Rooms

Minna poured out more whiskey and was surprised to see they were already halfway through the bottle. She wanted to forget Mr. Hansley. She tried to press him back into the soft darkness of her mind, as she had tried then to ignore what was happening, to deny it—but he stayed, and his hardness stayed, resolute and undeniable, like an accusatory finger pointing at her, marking her.

Her father should have known. He should have protected her.

She had never once, in all her life, allowed herself to think the words—but they were there, suddenly, and she knew she was going to cry.

Caroline was still talking. “He called me every week, just to see how you were doing. You and Trenton. Sometimes he called every day.”

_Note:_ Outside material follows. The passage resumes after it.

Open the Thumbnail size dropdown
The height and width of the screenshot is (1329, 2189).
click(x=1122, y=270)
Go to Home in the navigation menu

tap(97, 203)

“Why didn’t he call me, then?” Minna turned to the window, too, fighting the squeeze in her throat, the sharp sudden pain behind her eyes. She took another long sip of whiskey. It didn’t taste so bad anymore. It eased the tightness in her throat, too.

“He probably knew you wouldn’t pick up,” Caroline said. “You’re busy. He knew that.”

The window showed an indistinct reflection of the lamp and Minna’s face, her eyes carved into black hollows. Outside, beyond the screen, she could hear the low song of crickets in the grass. What the hell did they sing for, she wondered? Probably something to do with mating. But it sounded like mourning to her.

“I got fired, Mom,” Minna blurted out. She didn’t turn to look at her mom’s face. She couldn’t stand it. She closed her eyes quickly and listened to the cricket song, constant as a tide, in and out, rising up to meet the darkness; bringing darkness down into the song. “I was screwing the accounts manager. My boss found out. Against company policy.”

“Minna . . . ” Caroline started to say.

But Minna found she couldn’t stop, now that she had started to speak. The words, too, were like a tide, long suppressed, suddenly rolling out of her. “Remember when I worked at SKP? There it was the mail guy. And one of the interns.”

“Minna, you really don’t need to—”

“You want to know why Trenton hates me?” Minna turned, finally, to her mom. Caroline was framed perfectly by the lamplight, stiff-white, horrified, like an actress in a play. “Family weekend. Remember family weekend? I told you I ran into an old friend so you put Amy to bed. But I didn’t. I didn’t run into anybody. I—I went back to the dorms with one of the seniors. Conrad. He was only eighteen.” She looked down at her hands. Her cheeks were burning, but she was surprised when she saw tears appear suddenly on her palms. She didn’t know when she had started to cry.

“Trenton doesn’t hate you,” Caroline said.

Still the words were coming. And the tears, too. Minna couldn’t remember the last time she’d cried. It must have been years. But it was like all that frozen stuff had finally cracked open, and now everything was running, pouring, bleeding out, like the ground during the first big thaw of the year. “I slept with Danny’s best friend at prom. In the bathroom. I slept with a taxi driver once, in college. He was taking me to a friend’s house for Christmas Eve, over break.” The crickets were still singing; the note was swelling higher, louder, like a wave about to break. Like the high notes at the end of Bach’s Solo for Cello in G Major: one of her favorite pieces of music. “And I hated piano. I hated Mr. Hansley. He used to—rub against me when I played. He made me put my hands on him. He made me put my hands all over him.”

There. It was done. The cello hit the D note; the crickets stopped singing. Now that she’d said it, Minna felt suddenly empty. There was a long stretch of silence. She was afraid to look at her mom.

“Minna,” Caroline said finally, in a voice that sounded very young. But she said nothing else. Minna knew she should be relieved or furious or disappointed—she should be something—but the tears had dried up as suddenly as they’d come, and she couldn’t muster up the energy to feel anything.

Caroline picked up the pack of cigarettes, offered one to Minna, and took one for herself. The smoke burned her throat—a good, cleansing burn.

They sat, and they smoked. All around them, the house was silent. Gradually, the crickets began to sing again.